Olha, Eduardo, essa guerra dos Estados Unidos e Israel contra o Irã desorganizou a economia mundial. O principal efeito, por enquanto, tem sido a alta do petróleo e a interrupção do fluxo do comércio, especialmente para os países da Ásia. Para o Brasil, o principal impacto é o aumento do preço dos combustíveis, que acaba tendo reflexo na inflação, e a gente tem visto isso nos últimos três meses.
Mas esse efeito tem sido menor porque o real valorizou em relação ao dólar. O dólar hoje custa menos de R$ 5,00, já teve em R$ 6,00. Agora, a última vez que a inflação ameaçou os rendimentos das aplicações financeiras por aqui foi depois da pandemia entre 2021 e 2022.
Naquela época, o Brasil reduziu os juros para estimular a economia, mas os estímulos fiscais foram maiores. Daí, teve um período que a inflação ficou muito acima do rendimento das aplicações financeiras. De lá para cá, a gente voltou a ter juros muito acima da inflação. Hoje, a Selic está em 14,5% ao ano e a inflação está rodando ao redor de 4,5%.

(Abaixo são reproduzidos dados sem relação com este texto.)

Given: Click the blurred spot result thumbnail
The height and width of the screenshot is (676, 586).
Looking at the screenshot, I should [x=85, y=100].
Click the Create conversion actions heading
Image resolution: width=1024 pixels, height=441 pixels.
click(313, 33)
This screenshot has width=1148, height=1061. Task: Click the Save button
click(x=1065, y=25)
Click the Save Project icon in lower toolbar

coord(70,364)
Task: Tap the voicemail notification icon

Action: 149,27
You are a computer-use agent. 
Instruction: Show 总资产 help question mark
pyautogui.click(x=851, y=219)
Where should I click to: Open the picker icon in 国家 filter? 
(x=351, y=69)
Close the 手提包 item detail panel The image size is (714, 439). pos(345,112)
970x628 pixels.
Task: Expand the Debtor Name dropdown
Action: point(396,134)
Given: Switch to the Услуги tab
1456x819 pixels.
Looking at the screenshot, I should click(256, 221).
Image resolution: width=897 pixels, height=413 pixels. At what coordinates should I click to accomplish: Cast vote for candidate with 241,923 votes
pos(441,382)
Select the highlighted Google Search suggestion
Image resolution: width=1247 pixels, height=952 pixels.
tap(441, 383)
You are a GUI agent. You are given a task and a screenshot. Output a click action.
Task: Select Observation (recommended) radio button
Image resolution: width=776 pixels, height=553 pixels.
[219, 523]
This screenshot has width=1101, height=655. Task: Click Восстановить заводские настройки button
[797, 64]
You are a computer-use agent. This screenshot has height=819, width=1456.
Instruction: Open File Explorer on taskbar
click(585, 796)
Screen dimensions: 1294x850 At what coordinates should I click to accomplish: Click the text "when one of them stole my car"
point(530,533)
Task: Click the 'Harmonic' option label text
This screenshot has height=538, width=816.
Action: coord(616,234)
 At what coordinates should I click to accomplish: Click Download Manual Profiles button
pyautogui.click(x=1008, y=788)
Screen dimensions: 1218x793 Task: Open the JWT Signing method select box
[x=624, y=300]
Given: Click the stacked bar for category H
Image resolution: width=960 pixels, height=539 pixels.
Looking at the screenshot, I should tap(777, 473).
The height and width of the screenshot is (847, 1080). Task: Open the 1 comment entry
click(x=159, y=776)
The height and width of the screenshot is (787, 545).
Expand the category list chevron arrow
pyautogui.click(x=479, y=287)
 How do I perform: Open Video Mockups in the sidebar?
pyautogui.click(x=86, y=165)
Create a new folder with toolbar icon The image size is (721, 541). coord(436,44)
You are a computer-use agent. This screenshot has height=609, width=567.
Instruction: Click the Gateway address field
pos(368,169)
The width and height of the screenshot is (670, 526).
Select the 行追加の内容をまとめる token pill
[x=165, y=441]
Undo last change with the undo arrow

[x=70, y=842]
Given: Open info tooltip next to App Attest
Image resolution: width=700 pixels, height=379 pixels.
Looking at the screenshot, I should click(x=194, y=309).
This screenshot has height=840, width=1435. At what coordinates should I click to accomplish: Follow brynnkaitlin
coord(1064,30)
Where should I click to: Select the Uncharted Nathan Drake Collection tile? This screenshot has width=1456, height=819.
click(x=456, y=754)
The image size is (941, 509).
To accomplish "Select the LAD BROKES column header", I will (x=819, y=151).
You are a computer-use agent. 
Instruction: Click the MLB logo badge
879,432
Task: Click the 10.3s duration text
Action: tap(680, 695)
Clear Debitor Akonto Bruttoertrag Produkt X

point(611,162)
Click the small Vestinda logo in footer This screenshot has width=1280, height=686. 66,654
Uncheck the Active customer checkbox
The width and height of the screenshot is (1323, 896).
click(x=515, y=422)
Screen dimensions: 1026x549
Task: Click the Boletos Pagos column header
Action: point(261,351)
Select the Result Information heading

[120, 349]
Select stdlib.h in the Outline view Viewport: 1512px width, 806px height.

As indicações são de que essa diferença vai diminuir um pouco, porque os juros vão continuar caindo. E as projeções são que a inflação vai ficar mais ou menos nessa faixa. Então, em resumo e sendo objetivo aqui, as aplicações no Tesouro Selic e no Tesouro IPCA continuam boas. O Tesouro Selic, porque a diferença dos juros para a inflação vai continuar alta. E o Tesouro IPCA, porque dá para garantir essa taxa alta em relação à inflação por mais tempo.
O crédito privado é mais arriscado, porque as empresas podem pedir recuperação judicial. Isso a gente tem visto acontecendo, impacta especialmente quem tem os títulos dessas empresas ou que investiu em fundos de investimento que carregam aplicações dessas empresas. A Bolsa vai continuar dependendo do interesse dos estrangeiros pelas empresas brasileiras, que tem sido...
alto especialmente naquelas que atuam no setor de materiais básicos, e o dólar que é sempre mais imprevisível, então não dá para fazer nenhuma consideração. Mas, em resumo, as aplicações de renda fixa continuam tendo uma margem considerável em relação à inflação e continuam sendo uma boa opção. Muito obrigado, Marcelo D'Agosto. Bom dia para você. Bom dia, um abraço e até amanhã. Até amanhã.